#formula

#expression

#interpreter

#parser

#chevrotain

9 min read

How to Create Your Own Expression Interpreter

Marian Zagoruiko

Ever wondered how to write a simple interpreter? Or maybe wanted to create a simple macro language for your app?

In this article, I’ll show you how you can easily build a simple interpreter using JavaScript (or TypeScript) and the Chevrotain library.

I strongly believe that the best way to learn is by example, so we’ll build something real, more specifically, a simple mathematical expression evaluation engine, that’s going to be able to evaluate expressions like this: 10 + (20 - 30) * 40. All the source code is available on GitHub and I’d recommend checking it out and playing around with it: https://github.com/LeanyLabs/formula-engine-blog.

☆ ☆ ☆ ☆ ☆

Aim of the exercise:
Rewrite the part of the expression interpreter article starting at "Ever wondered how" and ending at "with it: https://github.com/LeanyLabs/formula-engine-blog.", with "mathematical" changed to "arithmetic".

Given data:
☆ ☆ ☆ ☆ ☆

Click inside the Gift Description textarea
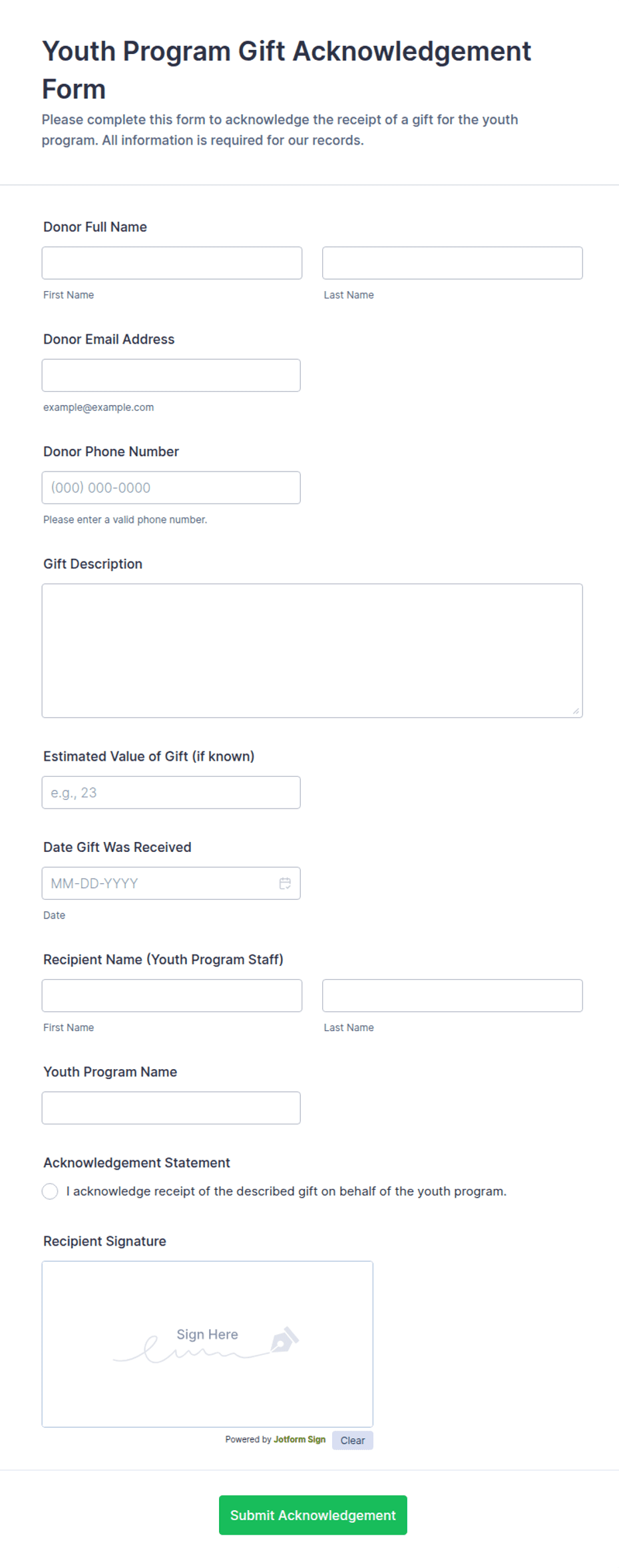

☆ ☆ ☆ ☆ ☆

Output of the task:
Ever wondered how to write a simple interpreter? Or maybe wanted to create a simple macro language for your app?

In this article, I’ll show you how you can easily build a simple interpreter using JavaScript (or TypeScript) and the Chevrotain library.

I strongly believe that the best way to learn is by example, so we’ll build something real, more specifically, a simple arithmetic expression evaluation engine, that’s going to be able to evaluate expressions like this: 10 + (20 - 30) * 40. All the source code is available on GitHub and I’d recommend checking it out and playing around with it: https://github.com/LeanyLabs/formula-engine-blog.